Neighbourhood streets have flourished with connection and care
Whilst families have faced many new challenges in these unprecedented times with the pandemic, there have been positive impacts on communities as well.
As many families were homebound working and supporting children to learn at home, more time was spent in family homes and streets within the neighbourhoods. Old friendships were revitalised and new connections were made as more people stepped out from the confines of their home to seek nature. Parents and children headed outdoors for a walk or to throw the ball to the dog soaking up the sunlight and fresh air. Many took the walk to nature spaces nearby to play a friendly game of sport or exercise in green spaces.
In lockdown, without the hectic schedules, the early buses, after-school activities and weekend sport, children have now had more time than ever before to just be present in the moment to enjoy the outdoors and a true opportunity to be just a child. Kelly, parent of 3 young children reflected that “it’s like the childhood I had, just playing outdoors everyday”. Children have been given more opportunities to engage in unstructured free play outdoors, often sharing the space of the front yards, climbing trees on the nature strip, drawing hopscotches on the footpath and hide and seek behind the letterboxes. Imagination, creativity and problem solving blossomed in children as they had time to explore and play outdoors. In one neighbourhood street, the children share their achievements during this time. Maceo, 12 “My neighbour Scotty lent me a skateboard and my friend Matisse taught me how to skate in the street”. His sister Jahzara 6, enthusiastically shared “I learnt to ride my bike for the first time, it was so exciting!”.
The unhurried time gave children opportunities to engage more deeply in play which supported their holistic development. During at home learning, children have been innovative and creating their own routines, as Milly, 9 shared “We organised times for lunch so I worked harder and quicker at my school work so we could come outside and play with my friends. We would be the first ones to knock on our friend’s doors and ask them to come out and play.” The break from the digital screens of learning at home programs has been beneficial for their wellbeing. Children set up picnic blankets on the grassy front lawns, made up dances, stage plays and new games. Sisters, Aurora and Milly were keen to talk about their “best night ever…..we had a movie in the street like a drive in.” Adults have been joining in the fun setting up their camper chairs spaced out across front lawns to connect with one another.

====

*Assigned task 1:*
List every person named in the passage about neighborhood streets during lockdown.
*Assigned task 2:*
Carry the passage about neighborhood streets during lockdown forward from its final sentence.

*Entries provided:*
====

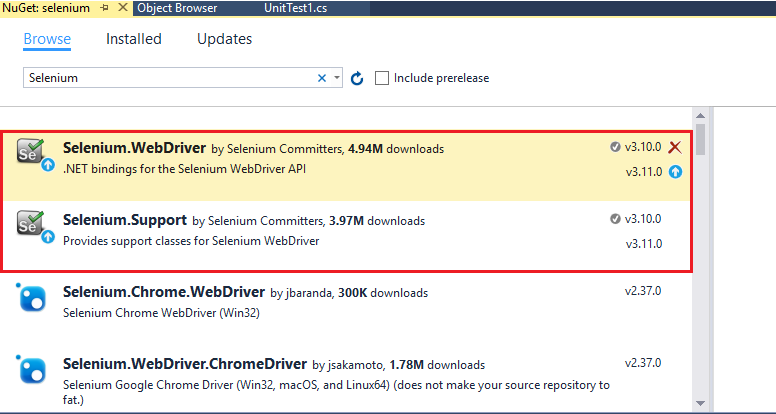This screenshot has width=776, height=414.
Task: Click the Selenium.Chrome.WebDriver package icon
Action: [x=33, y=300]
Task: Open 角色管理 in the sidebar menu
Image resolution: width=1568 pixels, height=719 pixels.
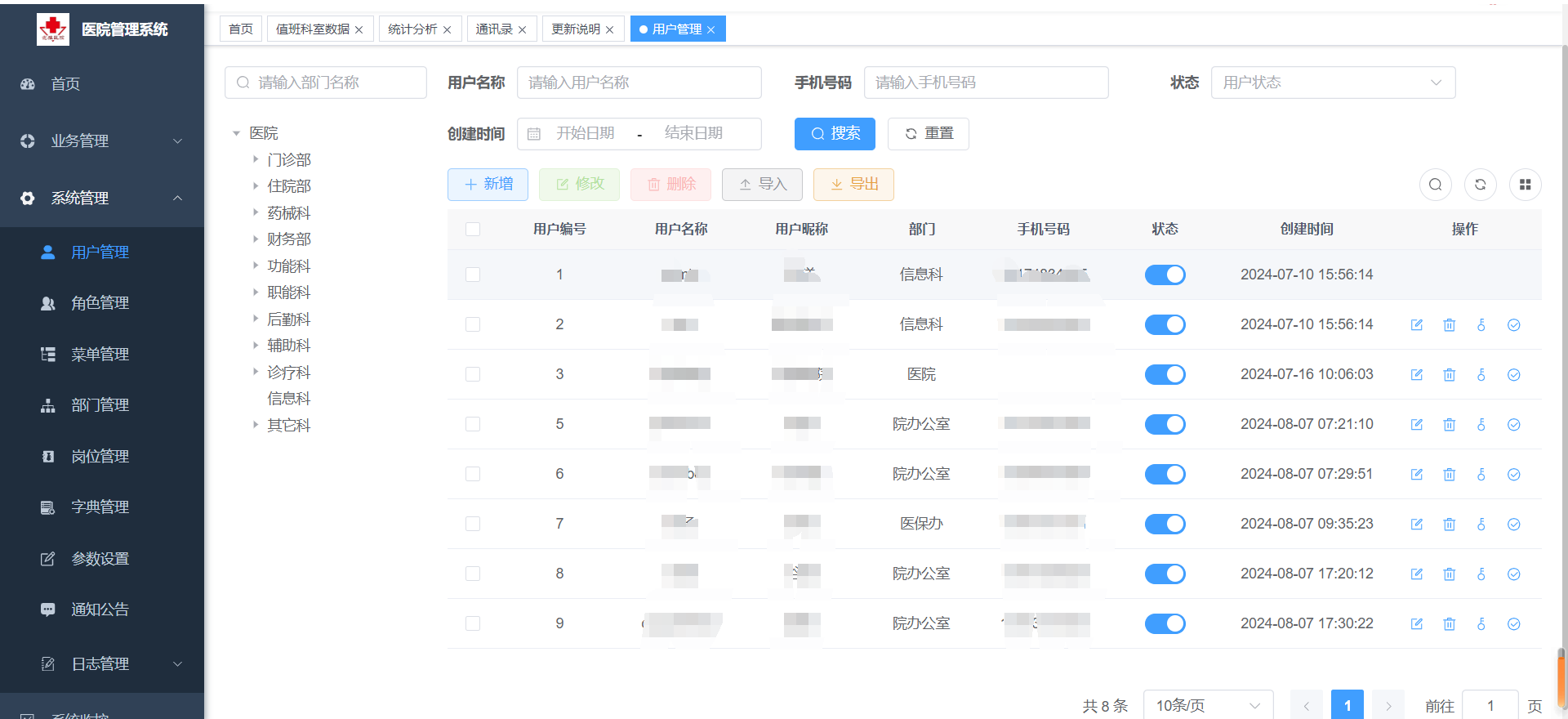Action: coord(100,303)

====

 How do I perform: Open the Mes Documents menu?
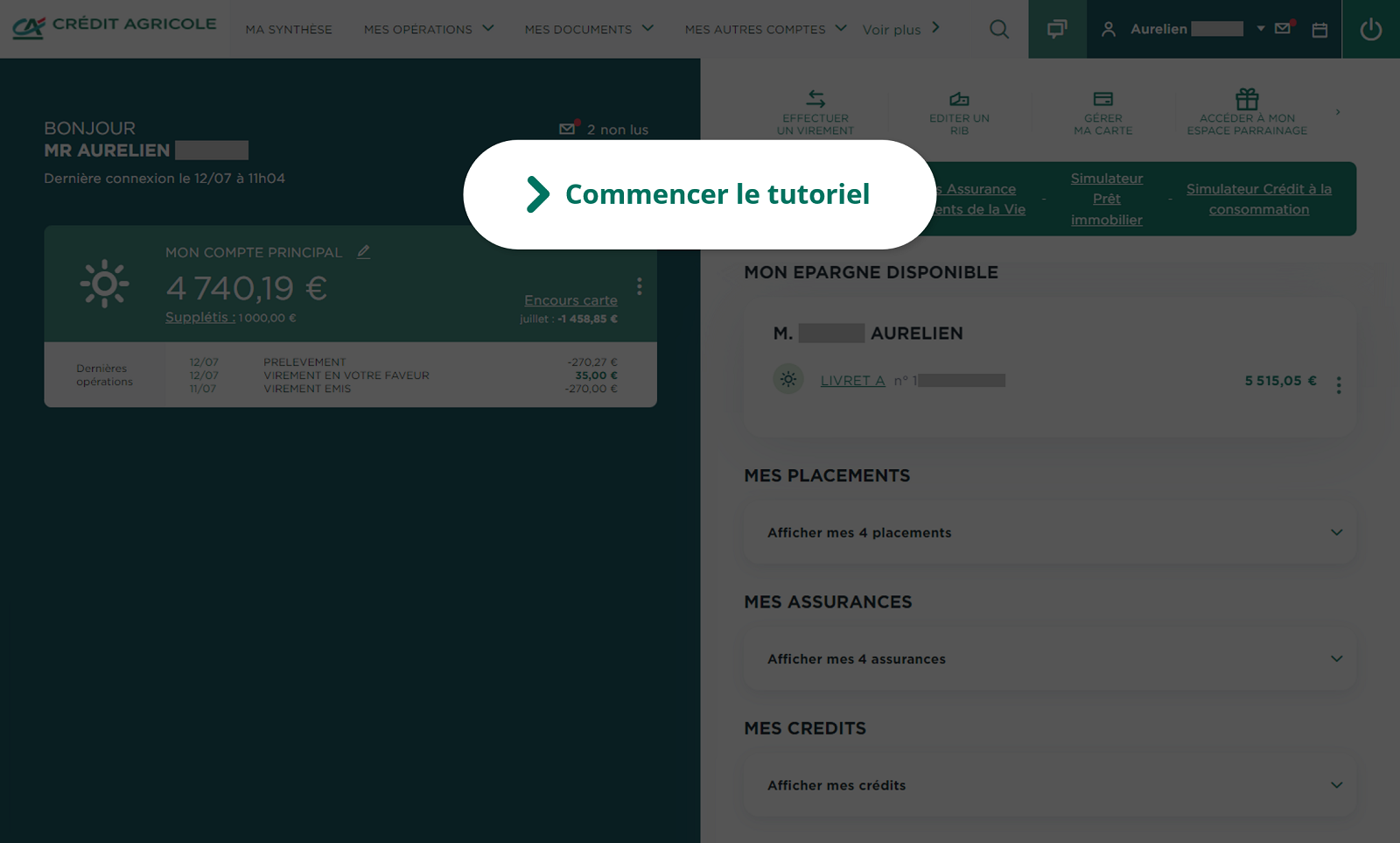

====

*Reply 1:*
Kelly, Maceo, Scotty, Matisse, Jahzara, Milly, Aurora

*Reply 2:*
Children have positive attitudes and focus on the benefits brought to their own lives during this time “I did lots of gardening and my garden would not have been as nice if it wasn’t for Coronavirus” Maceo revealed. Research strongly advocates the vast benefits of immersion in nature for our mental health providing a calming effect on people, lifting moods and reducing stress. Green spaces have been filled with families taking time out to reap the positive effects of connecting with nature.
Relationships within families strengthened as they spent more time together Mattisse, 12, talks about her stronger connection with older brother “We have been nicer to each other, exercising together and spending more time together during Covid”. It has been an opportunity for many to build stronger bonds as they supported each other with household chores, or schoolwork and many finding more time to connect through family games and keeping fit as a family.
Families connected in new ways, with each other and within their communities. A new sense of connection and care has flourished during this very challenging time with people stopping and saying hello to the neighbours and checking in on elderly residents. Not only have adults and children reaped the benefits of more time outdoors but so has our community. Ava, 5 proudly shared that she “took care of the environment because I was finding rubbish and I putting it in the bin”.
Families have been doing what research has been advocating for some time; head outdoors in nature. This is the lesson learnt, the reminder that we all needed and will hopefully continue as move into a new fresh year, with new healthy habits spending more time connecting with our community in nature.